The False Waldemar (died 1356), also known as the Wrong Waldemar, was an impostor who from 1348 to 1350 was invested with the Margraviate of Brandenburg by Charles IV.

==Life==
The legitimate Waldemar, Margrave of Brandenburg-Stendal was buried in 1319. After this supposed extinction of the Brandenburg House of Ascania, the Wittelsbach Emperor Louis the Bavarian awarded the March of Brandenburg to his own son Louis in 1320. Twenty-eight years later, in the summer of 1348 (or, according to Carlyle, twenty-five years in 1345) an elderly man claiming to be a returning pilgrim presenting himself to the Archbishop of Magdeburg Otto as the old Brandenburg Margrave Waldemar. He claimed the burial of 1319 had been staged, and that he had in the meantime been on a pilgrimage to the Holy Land. This was allegedly Jacob Roebuck or Rehbuck, possibly a journeyman miller. Thomas Carlyle wrote that he might have been in the real Waldemar's employ, where he could have learned his master's manners. This and other rumors are not more than speculation by contemporaries and chroniclers. His true identity is still unknown.

The False Waldemar quickly gained adherents, especially among the rivals of the Wittelsbach royals. He posed as a representative of the ancestral Ascanian princely house, which he promised to help against the foreign and unpopular Bavaria. Within weeks the False Waldemar was able to convince a large portion of the March. Emperor Charles IV, on the defensive, invested the Wrong Waldemar on 2 October 1348 with the Margraviate of Brandenburg. Only a few towns held on to the Wittelsbach, including Treuenbrietzen, which during this period gained its prefix treu- meaning 'faithful'.
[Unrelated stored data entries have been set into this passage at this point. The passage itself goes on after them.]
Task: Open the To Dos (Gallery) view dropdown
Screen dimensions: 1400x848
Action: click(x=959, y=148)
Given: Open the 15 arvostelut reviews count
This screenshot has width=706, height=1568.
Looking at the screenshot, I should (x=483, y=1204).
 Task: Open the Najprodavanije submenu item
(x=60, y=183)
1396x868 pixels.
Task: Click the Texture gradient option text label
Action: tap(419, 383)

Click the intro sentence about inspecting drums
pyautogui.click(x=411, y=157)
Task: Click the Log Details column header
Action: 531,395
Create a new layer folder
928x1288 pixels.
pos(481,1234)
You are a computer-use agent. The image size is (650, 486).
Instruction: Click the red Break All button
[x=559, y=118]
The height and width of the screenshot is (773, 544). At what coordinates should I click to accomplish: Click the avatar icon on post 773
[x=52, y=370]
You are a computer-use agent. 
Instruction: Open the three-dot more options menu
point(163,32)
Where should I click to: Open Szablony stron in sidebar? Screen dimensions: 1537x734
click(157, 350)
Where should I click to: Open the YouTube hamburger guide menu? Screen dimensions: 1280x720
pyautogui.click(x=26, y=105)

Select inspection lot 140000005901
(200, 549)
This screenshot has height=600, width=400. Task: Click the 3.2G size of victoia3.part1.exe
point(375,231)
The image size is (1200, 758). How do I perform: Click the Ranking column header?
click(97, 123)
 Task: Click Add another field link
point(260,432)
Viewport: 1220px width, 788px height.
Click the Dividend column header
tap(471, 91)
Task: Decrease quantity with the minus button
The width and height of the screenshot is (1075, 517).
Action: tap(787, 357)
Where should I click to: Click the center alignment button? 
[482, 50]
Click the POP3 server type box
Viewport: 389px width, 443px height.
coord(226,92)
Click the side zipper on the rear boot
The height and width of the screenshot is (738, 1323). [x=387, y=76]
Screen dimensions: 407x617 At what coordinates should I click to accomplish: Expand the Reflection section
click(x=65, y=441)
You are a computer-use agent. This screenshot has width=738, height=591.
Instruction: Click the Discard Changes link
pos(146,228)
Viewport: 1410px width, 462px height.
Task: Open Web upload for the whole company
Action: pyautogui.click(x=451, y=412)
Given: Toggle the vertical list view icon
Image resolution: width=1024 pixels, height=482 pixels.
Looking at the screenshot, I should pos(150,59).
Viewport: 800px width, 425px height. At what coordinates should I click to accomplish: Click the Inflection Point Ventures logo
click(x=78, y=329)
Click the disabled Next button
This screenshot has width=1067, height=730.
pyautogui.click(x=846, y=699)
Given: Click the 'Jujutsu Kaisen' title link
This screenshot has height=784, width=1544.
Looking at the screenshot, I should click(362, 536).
Two years later, in April 1350, the False Waldemar was exposed as a cheat. Charles deposed him as because of an agreement with the Wittelsbach (Treaty of Eltville). From this time on, Waldemar held an Ascanian court at Anhalt-Dessau, where he retained courtly honor all his life, before he died in 1356 of natural causes.

==In literature==
Thomas Carlyle in his History of Friedrich II of Prussia called False Waldemar "the wickedest and worst trouble of their [Ascanian] raising", "a new goblin, where already there were plenty, in the dance round poor Ludwig [Louis the Bavarian]". Willibald Alexis wrote his novel Der falsche Woldemar (The False Woldemar) in 1842. A more recent novel is Der letzte Askanier (The Last of Ascanians) by Horst Bosetzky (1997), which explores the events around the Wrong Waldemar, with the author adding his own theory as to the identity of the alleged Ascanian.